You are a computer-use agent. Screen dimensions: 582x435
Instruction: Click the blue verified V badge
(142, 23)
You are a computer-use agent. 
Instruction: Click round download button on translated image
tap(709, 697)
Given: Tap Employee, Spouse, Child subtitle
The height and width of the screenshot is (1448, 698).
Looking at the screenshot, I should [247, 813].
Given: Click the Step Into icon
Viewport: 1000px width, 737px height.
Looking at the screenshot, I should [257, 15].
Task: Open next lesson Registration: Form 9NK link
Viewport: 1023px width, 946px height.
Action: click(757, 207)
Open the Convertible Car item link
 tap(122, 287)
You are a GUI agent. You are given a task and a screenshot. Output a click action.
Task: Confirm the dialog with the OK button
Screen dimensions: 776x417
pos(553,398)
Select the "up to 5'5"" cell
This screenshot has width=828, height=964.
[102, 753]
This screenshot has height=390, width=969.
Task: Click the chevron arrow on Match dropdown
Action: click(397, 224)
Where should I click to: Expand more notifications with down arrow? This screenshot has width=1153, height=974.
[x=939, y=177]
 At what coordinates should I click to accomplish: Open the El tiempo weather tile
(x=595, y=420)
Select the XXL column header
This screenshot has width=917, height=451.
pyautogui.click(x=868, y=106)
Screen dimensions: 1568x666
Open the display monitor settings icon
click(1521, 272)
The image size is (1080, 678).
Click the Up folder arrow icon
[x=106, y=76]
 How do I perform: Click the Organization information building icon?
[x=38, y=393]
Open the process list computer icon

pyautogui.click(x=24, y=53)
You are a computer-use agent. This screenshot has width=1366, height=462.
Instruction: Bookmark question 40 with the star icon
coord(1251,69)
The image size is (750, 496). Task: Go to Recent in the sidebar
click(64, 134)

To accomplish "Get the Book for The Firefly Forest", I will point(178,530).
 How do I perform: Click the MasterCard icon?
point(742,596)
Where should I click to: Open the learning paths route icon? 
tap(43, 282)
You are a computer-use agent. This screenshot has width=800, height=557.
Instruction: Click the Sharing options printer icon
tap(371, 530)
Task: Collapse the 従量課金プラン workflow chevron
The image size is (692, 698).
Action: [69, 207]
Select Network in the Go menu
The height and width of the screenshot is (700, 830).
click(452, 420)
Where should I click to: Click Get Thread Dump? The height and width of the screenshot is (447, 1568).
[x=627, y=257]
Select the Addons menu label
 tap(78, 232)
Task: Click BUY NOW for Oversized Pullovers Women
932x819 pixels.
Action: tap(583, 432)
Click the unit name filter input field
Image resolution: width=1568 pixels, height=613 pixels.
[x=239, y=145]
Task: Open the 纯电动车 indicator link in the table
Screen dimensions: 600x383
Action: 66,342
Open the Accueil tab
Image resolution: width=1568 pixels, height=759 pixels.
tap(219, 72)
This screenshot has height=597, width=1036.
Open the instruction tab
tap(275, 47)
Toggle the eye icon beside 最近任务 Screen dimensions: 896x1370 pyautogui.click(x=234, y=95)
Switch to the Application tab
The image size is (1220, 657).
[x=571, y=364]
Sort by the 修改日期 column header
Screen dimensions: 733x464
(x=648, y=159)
+ + + + +
How to complete this task: Write out all records exactly, keeping every detail.

Output for this task:
You are a computer-use agent. Screen dimensions: 582x435
Instruction: Click the blue verified V badge
(142, 23)
You are a computer-use agent. 
Instruction: Click round download button on translated image
tap(709, 697)
Given: Tap Employee, Spouse, Child subtitle
The height and width of the screenshot is (1448, 698).
Looking at the screenshot, I should [247, 813].
Given: Click the Step Into icon
Viewport: 1000px width, 737px height.
Looking at the screenshot, I should [257, 15].
Task: Open next lesson Registration: Form 9NK link
Viewport: 1023px width, 946px height.
Action: click(757, 207)
Open the Convertible Car item link
 tap(122, 287)
You are a GUI agent. You are given a task and a screenshot. Output a click action.
Task: Confirm the dialog with the OK button
Screen dimensions: 776x417
pos(553,398)
Select the "up to 5'5"" cell
This screenshot has width=828, height=964.
[102, 753]
This screenshot has height=390, width=969.
Task: Click the chevron arrow on Match dropdown
Action: click(397, 224)
Where should I click to: Expand more notifications with down arrow? This screenshot has width=1153, height=974.
[x=939, y=177]
 At what coordinates should I click to accomplish: Open the El tiempo weather tile
(x=595, y=420)
Select the XXL column header
This screenshot has width=917, height=451.
pyautogui.click(x=868, y=106)
Screen dimensions: 1568x666
Open the display monitor settings icon
click(1521, 272)
The image size is (1080, 678).
Click the Up folder arrow icon
[x=106, y=76]
 How do I perform: Click the Organization information building icon?
[x=38, y=393]
Open the process list computer icon

pyautogui.click(x=24, y=53)
You are a computer-use agent. This screenshot has width=1366, height=462.
Instruction: Bookmark question 40 with the star icon
coord(1251,69)
The image size is (750, 496). Task: Go to Recent in the sidebar
click(64, 134)

To accomplish "Get the Book for The Firefly Forest", I will point(178,530).
 How do I perform: Click the MasterCard icon?
point(742,596)
Where should I click to: Open the learning paths route icon? 
tap(43, 282)
You are a computer-use agent. This screenshot has width=800, height=557.
Instruction: Click the Sharing options printer icon
tap(371, 530)
Task: Collapse the 従量課金プラン workflow chevron
The image size is (692, 698).
Action: [69, 207]
Select Network in the Go menu
The height and width of the screenshot is (700, 830).
click(452, 420)
Where should I click to: Click Get Thread Dump? The height and width of the screenshot is (447, 1568).
[x=627, y=257]
Select the Addons menu label
 tap(78, 232)
Task: Click BUY NOW for Oversized Pullovers Women
932x819 pixels.
Action: tap(583, 432)
Click the unit name filter input field
Image resolution: width=1568 pixels, height=613 pixels.
[x=239, y=145]
Task: Open the 纯电动车 indicator link in the table
Screen dimensions: 600x383
Action: 66,342
Open the Accueil tab
Image resolution: width=1568 pixels, height=759 pixels.
tap(219, 72)
This screenshot has height=597, width=1036.
Open the instruction tab
tap(275, 47)
Toggle the eye icon beside 最近任务 Screen dimensions: 896x1370 pyautogui.click(x=234, y=95)
Switch to the Application tab
The image size is (1220, 657).
[x=571, y=364]
Sort by the 修改日期 column header
Screen dimensions: 733x464
(x=648, y=159)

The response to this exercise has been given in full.